Hanno aperto la serata i saluti istituzionali: il sindaco Davide Galimberti ha sottolineato la centralità — oggi di nuovo attualissima — del tema guerra nel dibattito pubblico e l’importanza di «momenti di riflessione che aiutino la saggezza di chi decide». Con lui l’assessore Enzo Laforgia, il professor Gianmarco Gaspari e Silvia Sartorio (vice sindaca e assessora alla cultura di Besozzo), chiamata a dare voce a brani scelti del libro.
Un romanzo corale, una lente su Cabiaglio
Buffa torna nei luoghi della Valcuvia dopo La casa dell’uva fragola, e sceglie Castello Cabiaglio come lente di ingrandimento per leggere gli anni peggiori della Seconda guerra mondiale. Un prologo datato “prima domenica di settembre 1938” apre il sipario; poi tre parti attraversano 1943, 1944, 1945. È un romanzo corale: non solo i protagonisti principali, ma un intero paese da inseguire, tessendo biografie, paure, scarti, coraggio.
Nelle letture di Sartorio, la sera dell’8 settembre 1943 deflagra in piazza come un’onda: urla, abbracci, la gioia improvvisa dell’armistizio che in poche ore rovescia in smarrimento.
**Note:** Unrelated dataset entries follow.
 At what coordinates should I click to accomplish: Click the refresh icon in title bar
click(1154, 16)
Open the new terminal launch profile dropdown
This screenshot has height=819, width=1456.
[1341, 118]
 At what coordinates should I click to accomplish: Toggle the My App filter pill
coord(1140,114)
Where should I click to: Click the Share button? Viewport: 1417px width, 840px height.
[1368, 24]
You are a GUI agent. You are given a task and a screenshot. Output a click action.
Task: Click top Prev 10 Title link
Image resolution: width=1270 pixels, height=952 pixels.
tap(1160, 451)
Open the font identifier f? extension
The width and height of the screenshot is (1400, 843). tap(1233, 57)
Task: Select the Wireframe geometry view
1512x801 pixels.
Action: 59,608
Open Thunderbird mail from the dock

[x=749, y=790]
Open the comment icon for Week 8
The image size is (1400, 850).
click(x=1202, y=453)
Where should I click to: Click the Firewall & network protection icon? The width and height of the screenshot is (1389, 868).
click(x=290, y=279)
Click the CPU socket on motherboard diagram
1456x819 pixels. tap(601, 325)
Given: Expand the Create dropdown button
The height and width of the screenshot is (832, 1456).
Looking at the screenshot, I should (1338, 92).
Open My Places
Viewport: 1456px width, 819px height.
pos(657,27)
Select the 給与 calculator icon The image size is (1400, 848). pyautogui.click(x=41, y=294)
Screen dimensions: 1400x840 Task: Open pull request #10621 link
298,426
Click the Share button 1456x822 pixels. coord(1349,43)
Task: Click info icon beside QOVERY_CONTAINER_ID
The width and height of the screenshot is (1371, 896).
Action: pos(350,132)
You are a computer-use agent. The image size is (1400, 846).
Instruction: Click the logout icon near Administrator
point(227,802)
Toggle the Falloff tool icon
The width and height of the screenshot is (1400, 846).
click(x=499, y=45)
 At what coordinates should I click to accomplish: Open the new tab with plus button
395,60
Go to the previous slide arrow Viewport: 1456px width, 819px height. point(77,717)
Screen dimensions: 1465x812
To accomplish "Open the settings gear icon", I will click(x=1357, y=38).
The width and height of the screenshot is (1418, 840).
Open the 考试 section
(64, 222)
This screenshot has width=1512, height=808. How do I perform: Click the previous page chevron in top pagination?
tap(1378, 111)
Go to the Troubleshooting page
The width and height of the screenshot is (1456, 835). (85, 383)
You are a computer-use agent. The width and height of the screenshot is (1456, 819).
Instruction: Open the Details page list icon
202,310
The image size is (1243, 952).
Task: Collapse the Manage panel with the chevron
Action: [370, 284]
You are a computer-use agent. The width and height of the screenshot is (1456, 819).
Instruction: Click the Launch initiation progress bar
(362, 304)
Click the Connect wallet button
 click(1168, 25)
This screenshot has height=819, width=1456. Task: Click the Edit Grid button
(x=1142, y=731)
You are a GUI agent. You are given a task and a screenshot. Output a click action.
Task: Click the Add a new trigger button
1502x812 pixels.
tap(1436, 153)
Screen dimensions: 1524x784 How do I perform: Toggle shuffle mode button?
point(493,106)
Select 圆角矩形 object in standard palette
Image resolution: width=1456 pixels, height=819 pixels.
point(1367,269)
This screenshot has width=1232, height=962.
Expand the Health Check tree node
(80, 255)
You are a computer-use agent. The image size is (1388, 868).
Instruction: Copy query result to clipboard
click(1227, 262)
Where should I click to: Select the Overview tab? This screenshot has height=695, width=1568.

L’Italia “allo sbando”, le istituzioni che crollano, ordini che non arrivano. La grande storia — quella delle date nei manuali — si fa storia locale, vissuta casa per casa: il postino che cambia ogni giorno il giro per recapitare prima le cartoline “sono ancora vivo”; le famiglie divise tra attesa e paura; le scelte che non sono slogan, ma pane quotidiano.
A Cabiaglio da Garibaldi alla Grande guerra attraverso il romanzo di Pier Vittorio Buffa
Scelte senza rete: patria, coscienza, sopravvivenza
Uno dei nervi scoperti del romanzo è la parola “patria”. Nel dialogo tra Innocenta — figura potentissima, donna del forno, segnata dall’omicidio impunito del marito — e un giovane che valuta di arruolarsi con i repubblichini nella Guardia Nazionale Repubblicana, la patria non è un vessillo astratto: è la misura concreta del giusto e dell’ingiusto, della vita e della morte. «Il mondo sbagliato è quello là», sintetizza Buffa commentando la linearità morale di chi non elabora teorie, ma riconosce l’occupazione, la violenza, la sopraffazione.
Il libro segue un gruppo di sette amici — la “banda del fischio” — che, travolti dall’8 settembre, imboccano strade diverse e persino opposte: c’è chi sale in montagna tra i partigiani, chi resta, chi si arruola, chi diserta. La materia è complessa, lontana da ogni manicheismo: Buffa evita aggettivi e retorica, affida il giudizio ai fatti e alla loro ostinata concretezza.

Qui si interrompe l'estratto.